Biden Administration Declassifies Intel Report on Killing of Saudi Journalist Jamal Khashoggi
18:11 GMT 26.02.2021(updated 19:43 GMT 26.02.2021)
While the report alleges that Mohammed bin Salman "broadly supported using violent measures if necessary to silence" Khashoggi, Riyadh has repeatedly denied the royal family's involvement in the journalist's killing, branding it a "rogue operation".
A US intelligence report that was declassified on 26 February suggests that the Saudi crown prince, Mohammed bin Salman, approved an operation in Istanbul to "capture or kill" Saudi journalist Jamal Khashoggi.
The report, provided by the Office of the Director of National Intelligence, states that this assessment is based on the crown prince's "control of decision-making" in the kingdom, as well as on the "direct involvement of a key adviser and members" of Salman's "protective detail".
"Since 2017, the Crown Prince has had absolute control of the kingdom's security and intelligence organizations, making it highly unlikely that Saudi officials would have carried out an operation of this nature without the crown prince's authorization", the report's executive summary says.
The report further alleges that the crown prince "viewed Khashoggi as a threat to the kingdom and broadly supported using violent measures if necessary to silence him."
The document's authors also write that they have "high confidence" that the seven individuals whose names are provided in the report "participated in, ordered, or were otherwise complicit in or responsible for the death of Jamal Khashoggi" on Salman's behalf.
"We do not know whether these individuals knew in advance that the operation would result in Khashoggi's death", the report notes.
In 2019, Saudi Crown Prince Mohammed bin Salman reportedly said that he gets "all the responsibility" for Khashoggi's killing because "it happened under my watch", although he denies ordering it.
US officials revealed that the Biden administration will announce sanctions and visa bans targeting Saudi citizens over the Khashoggi killing, although it will not impose sanctions targeting Salman.
Saudi journalist Jamal Khashoggi vanished on 2 October, 2018, after he entered the Saudi Consulate General in Istanbul to obtain papers he needed to get married.

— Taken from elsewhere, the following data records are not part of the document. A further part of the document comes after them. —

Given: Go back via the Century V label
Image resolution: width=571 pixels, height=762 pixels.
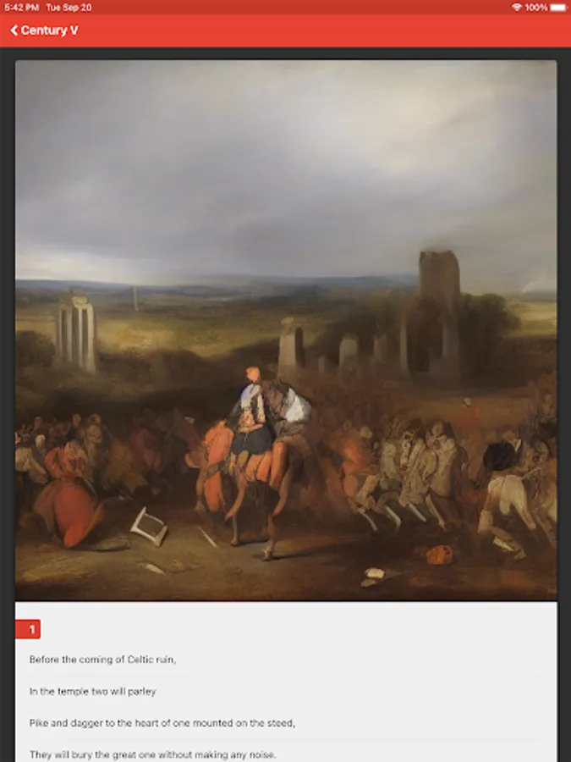Looking at the screenshot, I should [x=49, y=30].
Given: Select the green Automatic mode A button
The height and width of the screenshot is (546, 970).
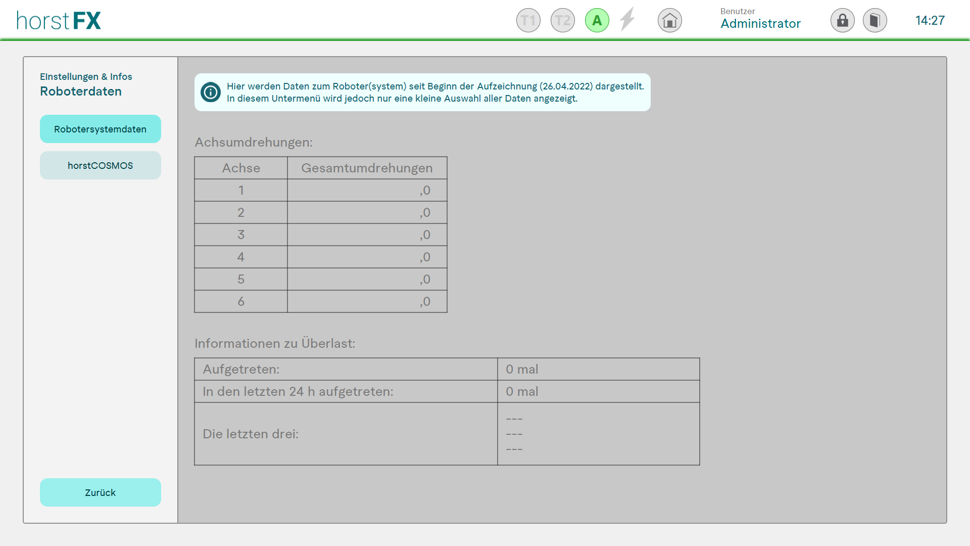Looking at the screenshot, I should [x=597, y=21].
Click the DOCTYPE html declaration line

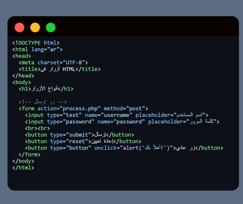pos(36,43)

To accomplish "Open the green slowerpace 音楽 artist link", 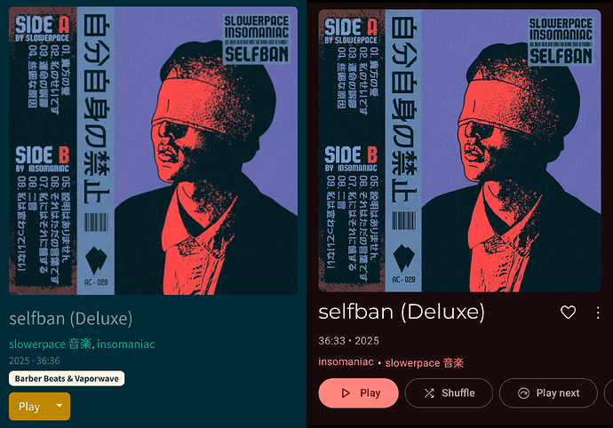I will [x=51, y=344].
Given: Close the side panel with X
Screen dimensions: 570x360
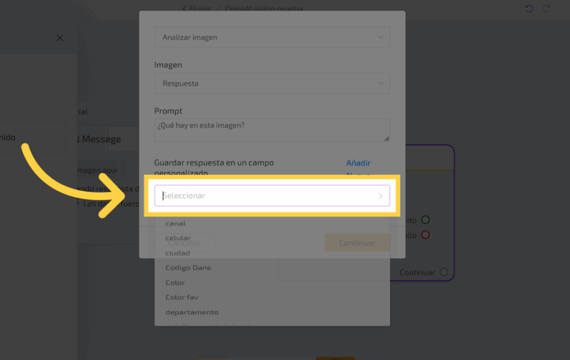Looking at the screenshot, I should [x=60, y=38].
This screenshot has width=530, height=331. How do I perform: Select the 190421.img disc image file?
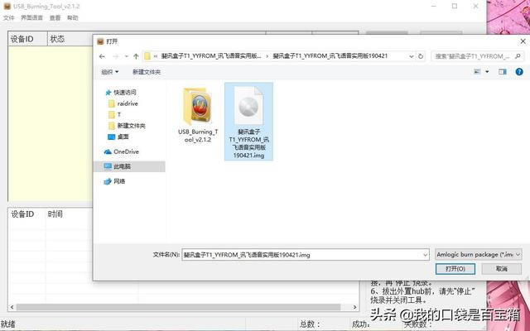pyautogui.click(x=248, y=120)
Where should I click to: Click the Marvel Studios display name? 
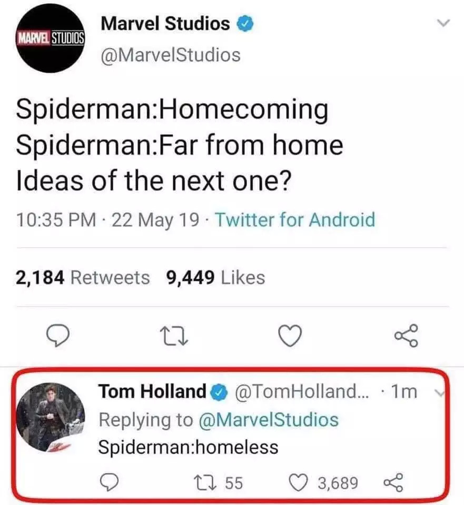coord(165,24)
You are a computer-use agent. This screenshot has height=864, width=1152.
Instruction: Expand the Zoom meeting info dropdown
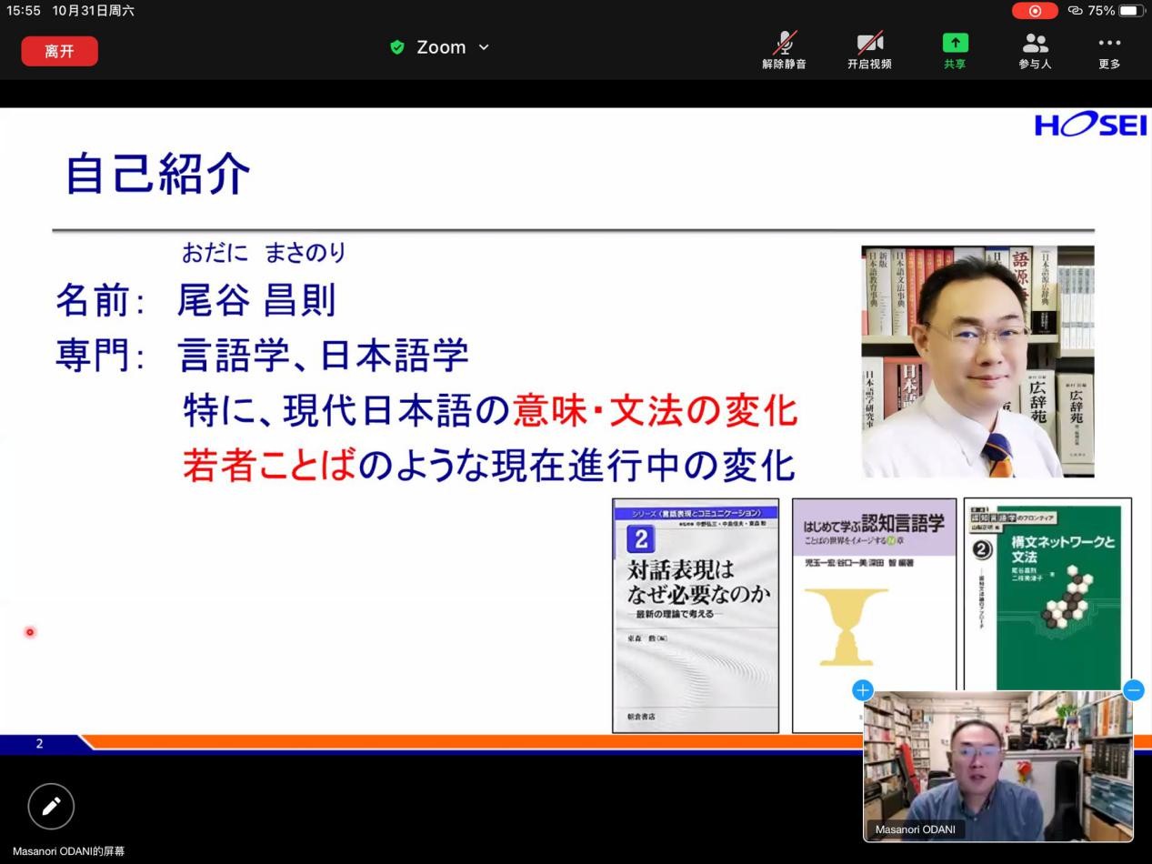(484, 47)
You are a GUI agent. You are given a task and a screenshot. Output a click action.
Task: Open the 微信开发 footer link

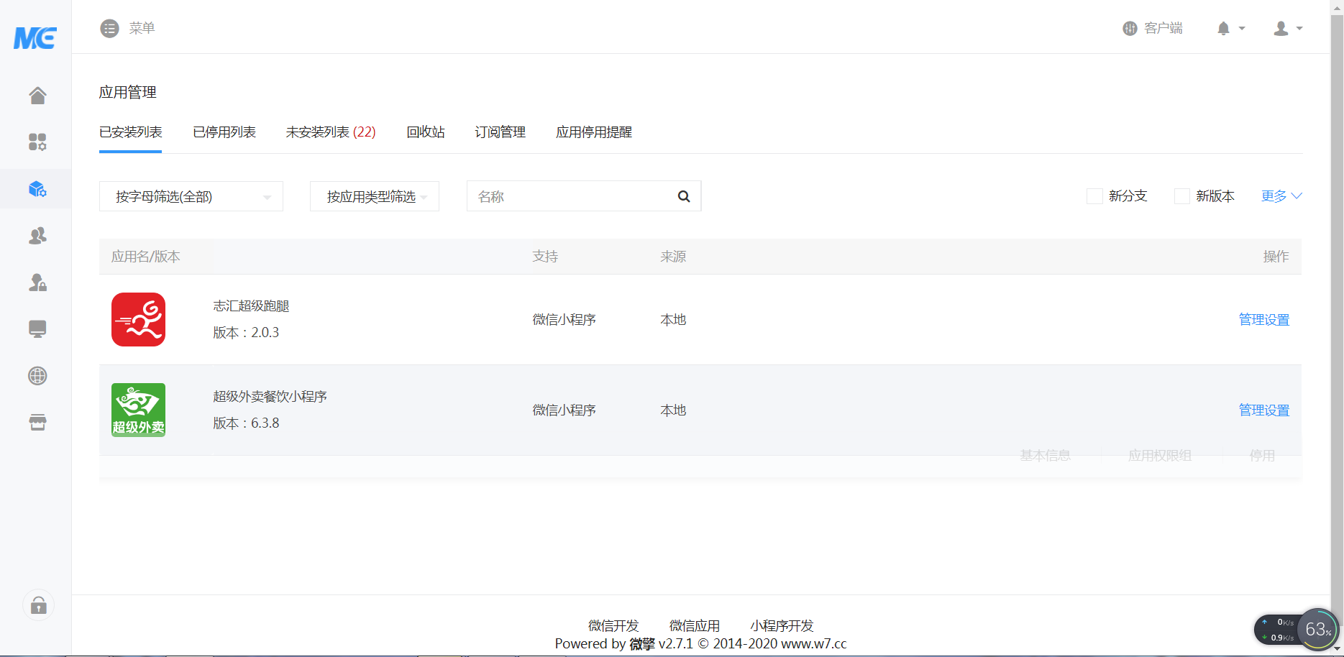point(612,625)
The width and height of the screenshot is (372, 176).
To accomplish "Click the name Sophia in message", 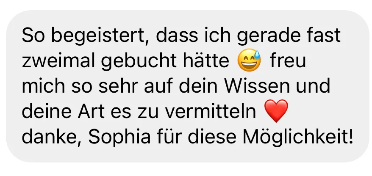I will [x=119, y=137].
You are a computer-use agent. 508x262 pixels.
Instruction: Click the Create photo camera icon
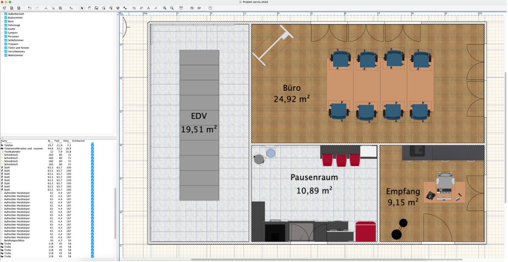tap(192, 8)
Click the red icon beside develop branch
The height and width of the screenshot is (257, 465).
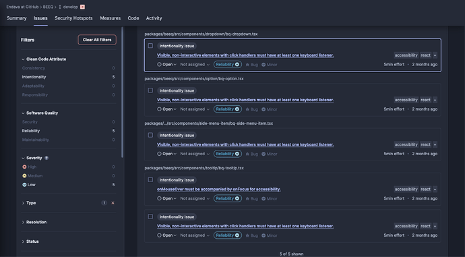pos(82,7)
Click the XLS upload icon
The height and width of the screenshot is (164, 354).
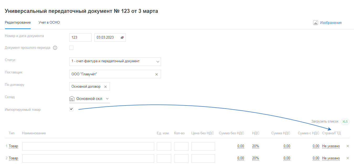click(x=345, y=121)
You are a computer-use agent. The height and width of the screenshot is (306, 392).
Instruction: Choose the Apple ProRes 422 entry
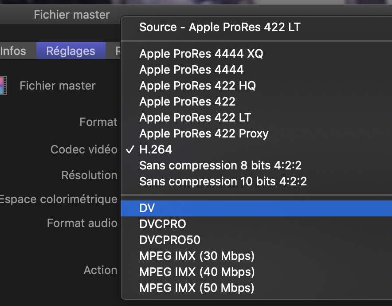[x=187, y=102]
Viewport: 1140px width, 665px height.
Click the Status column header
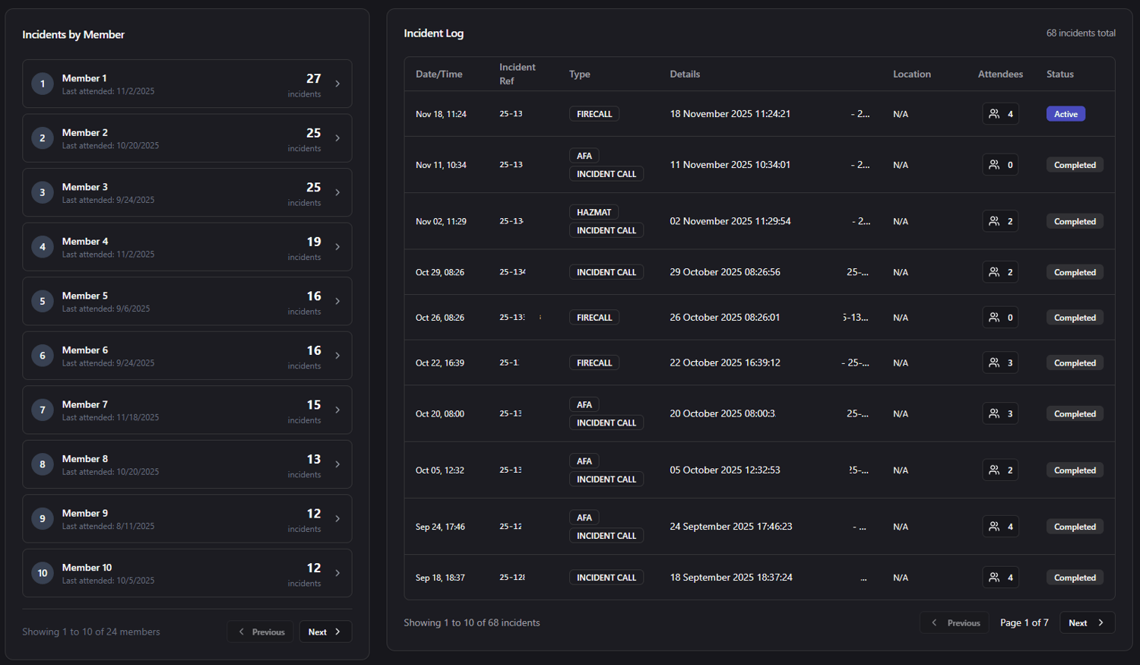[x=1059, y=74]
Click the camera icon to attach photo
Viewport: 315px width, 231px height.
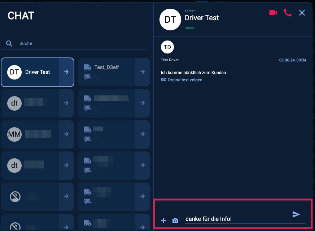pos(175,221)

The Saudi government initially denied any knowledge of the journalist's whereabouts, but eventually admitted that he was killed and dismembered while inside of the consulate.
Riyadh denied the royal family's involvement in the assassination, branding it a "rogue operation".
Following the murder, a Saudi public prosecutor stated that 31 people were investigated and 21 arrested for the killing, with 11 people brought to trial.
In late 2019, a Saudi court sentenced five people to death for "committing and directly participating in the murder of the victim", while three others were sentenced to jail for "covering up this crime and violating the law" for a total of 24 years, while three others were found not guilty.
Following that development, Khashoggi's son, Salah, said that "we have been granted justice as the children of the deceased", and that "we affirm our confidence in the Saudi judiciary at all levels, that it has been fair to us and that justice has been achieved".
In September 2020, the Saudi Criminal Court issued a final ruling for the eight suspects in the case, sentencing five of them to 20-year prison terms, while three others received sentences ranging from 7 to 10 years.